- _Required work_
(1) Reproduce the part of the reservoir modeling text starting at "Inclusion of faults" and ending at "model fault geometry.".
(2) Write the next part of the reservoir modeling text, picking up after its final sentence.

Upscaling geological model to reservoir flow model

Geological models, which contain the complex structural features of large oil and gas reservoirs, commonly have tens of millions of cells. These models, which contain pinchouts, faults, and other significant information including lithology and facies distributions, are upscaled in both the vertical and areal directions to tens or hundreds of thousands of cells for reservoir simulation.[6]

Several upscaling methods have been developed over the last several years including analytical techniques, local flow-based methods, and global flow-based methods. Analytical methods use arithmetic, harmonic, power law, and geometric averaging to calculate effective properties for each reservoir model gridblock. Local flow-based methods calculate effective gridblock properties by performing single-phase flow simulations in each direction across the upscaled block.[7] The diagonal permeability tensor is calculated by sealing the boundaries perpendicular to the applied pressure gradient. The full-permeability tensor can be calculated in a similar manner by leaving the boundaries normal to the imposed pressure gradient open and applying periodic boundary conditions. Global flow-based methods use pressure gradients across the entire field subject to a specific set of wells to calculate the permeability tensor. Local and global flow-based techniques can be used to compute upscaled transmissibilities directly.

Inclusion of faults in reservoir flow model

Faults and pinchouts of geological layers are incorporated in geological models to capture the complex geometry of many reservoirs. This information is then upscaled into the reservoir model, and it results in both neighbor and non-neighbor connections across the faults and non-neighbor connections across the pinchouts. In Cartesian coordinates, the trace of a fault may need to be represented by a "stair-stepped" line, while a somewhat better representation of faults can be made with corner-point grids. Perpendicular bisector (PEBI) grids, which will be discussed subsequently, are best suited to accurately model fault geometry.

- _Material provided_
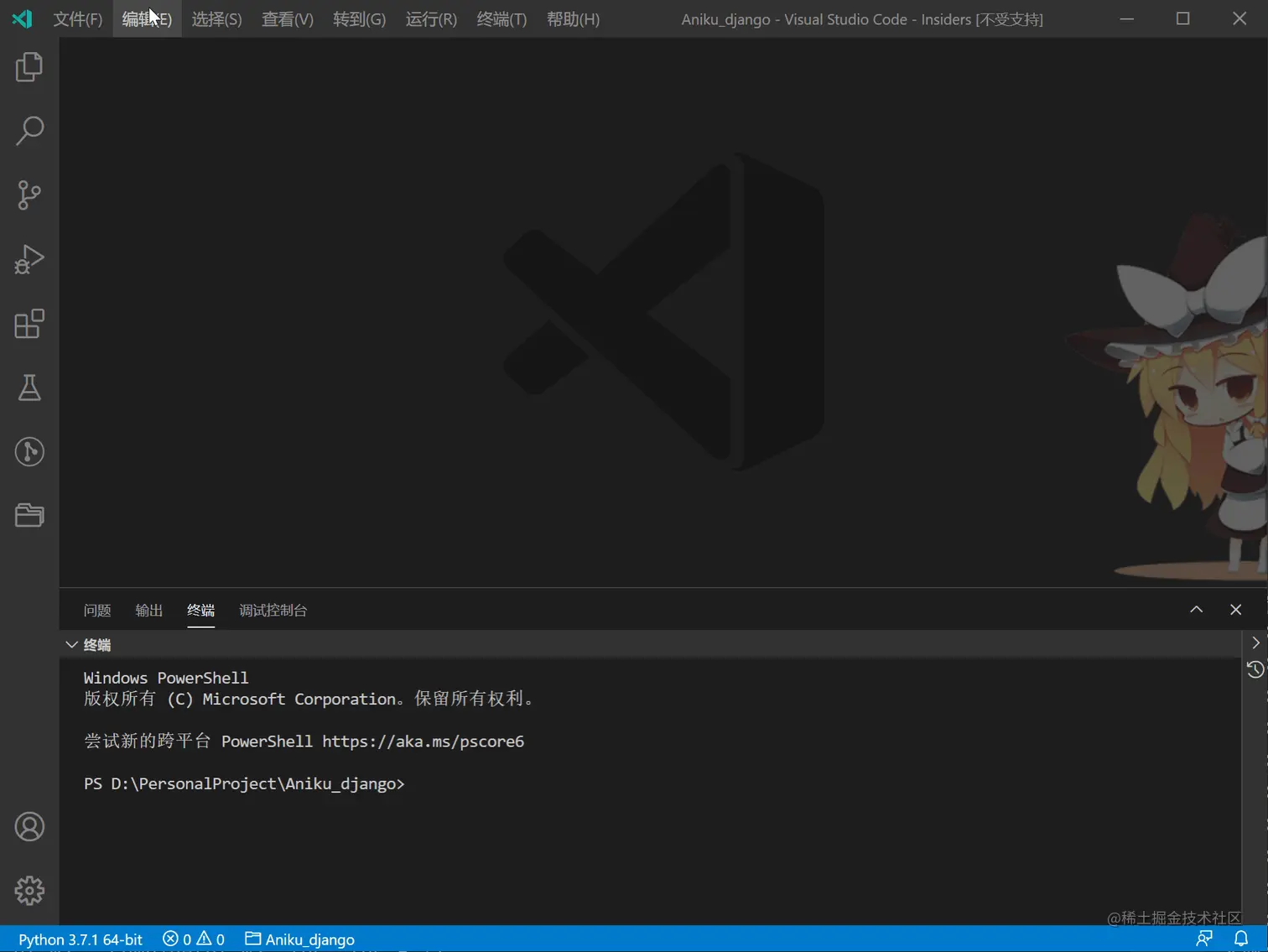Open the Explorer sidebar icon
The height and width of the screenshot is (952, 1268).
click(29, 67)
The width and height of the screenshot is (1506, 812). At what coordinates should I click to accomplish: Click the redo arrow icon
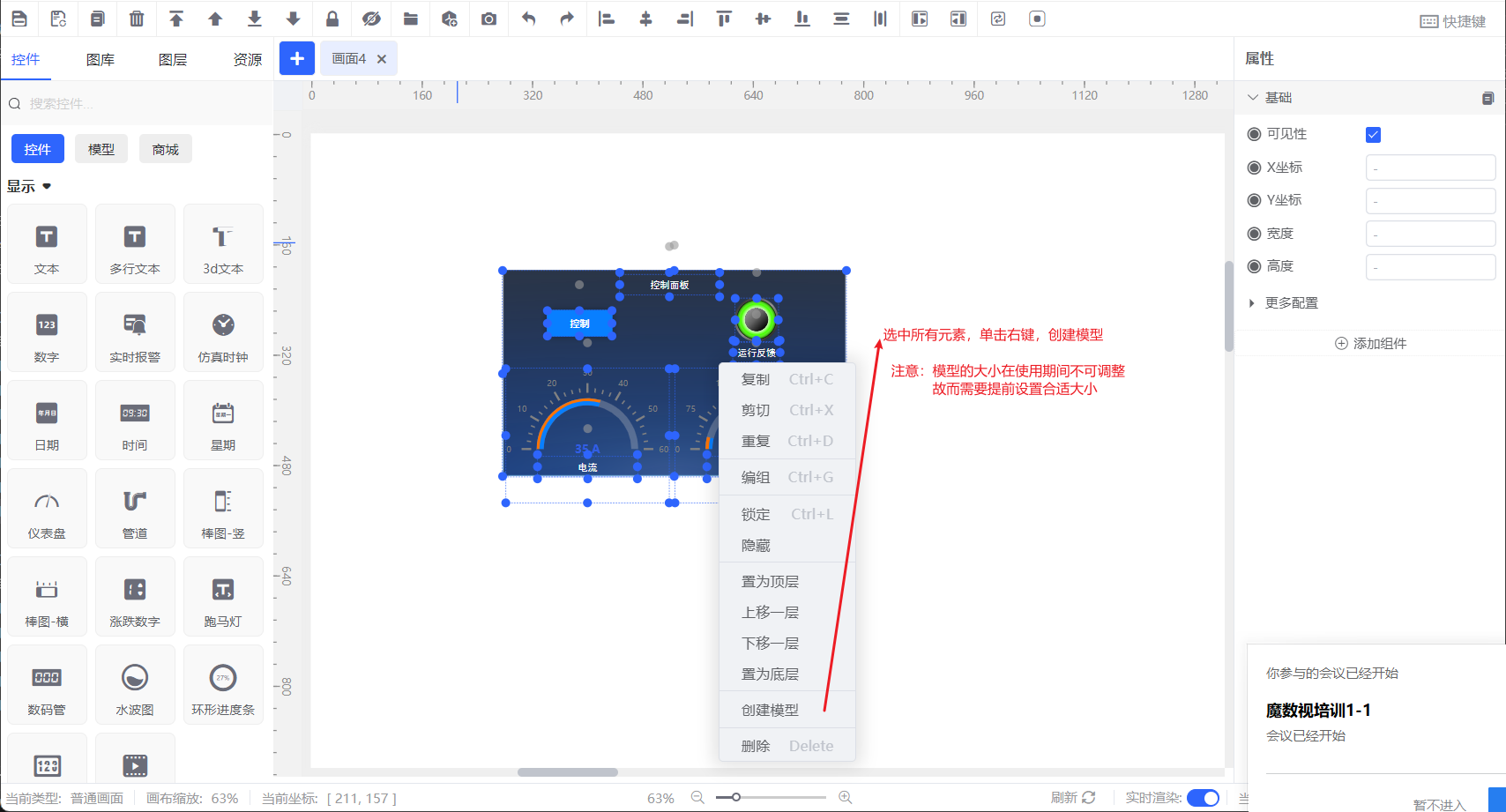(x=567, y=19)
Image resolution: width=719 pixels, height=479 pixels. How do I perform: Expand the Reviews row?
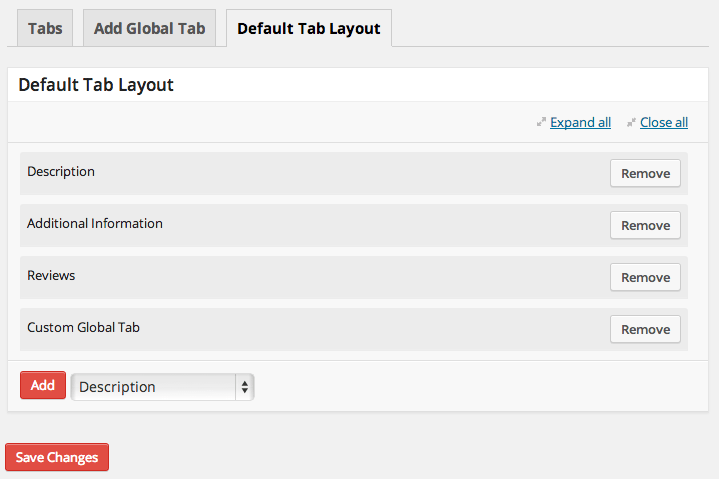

- _Answers in order_
(1)
Inclusion of faults in reservoir flow model

Faults and pinchouts of geological layers are incorporated in geological models to capture the complex geometry of many reservoirs. This information is then upscaled into the reservoir model, and it results in both neighbor and non-neighbor connections across the faults and non-neighbor connections across the pinchouts. In Cartesian coordinates, the trace of a fault may need to be represented by a "stair-stepped" line, while a somewhat better representation of faults can be made with corner-point grids. Perpendicular bisector (PEBI) grids, which will be discussed subsequently, are best suited to accurately model fault geometry.

(2)
Models for calculating the transmissibility across the fault and parallel to the fault have been developed based on fault type, displacement, geochemical deposition, and whether open joints occur along the fault.[8] In general, transmissibilities across a fault can be at least an order of magnitude lower than those parallel to the fault. Inclusion of this information in a reservoir model is frequently a key parameter in reservoir description.

A recent paper describes the analysis that was performed to calculate fluid flow through conductive faults in the Khafji oil field in the Arabian Gulf.[9] Two sandstone reservoirs separated by a thick continuous shale are both connected to the same large aquifer and had the same initial water-oil contact (WOC). The top reservoir has edgewater drive, while the deeper reservoir is bottomwater drive. Early water breakthrough in the upper sand was determined to be a function of supplemental water influx from the aquifer of the lower sand through conductive faults.

Development of pseudofunctions for multiphase flow

Pseudorelative permeability curves are developed for upscaled reservoir models to match multiphase fluid flow at the fine-grid level. Several methods for performing these calculations have been presented in the literature.[10] In the "10th SPE Comparative Solution Project: A Comparison of Upscaling Techniques," the fine-scale geological model was chosen to be sufficiently detailed such that it would be difficult to run the fine grid and use classical pseudoization methods.[11] Several participants, however, used some level of fine-grid simulation to develop pseudorelative permeability curves, with two of the participants adjusting the exponents of the Corey equations to effect a reasonable match. This approach can be done manually or with an automated history-matching algorithm.

Gridding techniques

The majority of reservoir simulation studies conducted today use Cartesian or corner-point structured grids with some application of local grid refinement to evaluate infill well locations or to more accurately calculate water and/or gas coning in a well. In a structured grid, cell locations are specified using a 3D, i, j, k, indexing system. This allows for ready access either numerically or visually, using pre- and post-processing software, to multilayer well information or data and calculated results at any physical location in the reservoir model.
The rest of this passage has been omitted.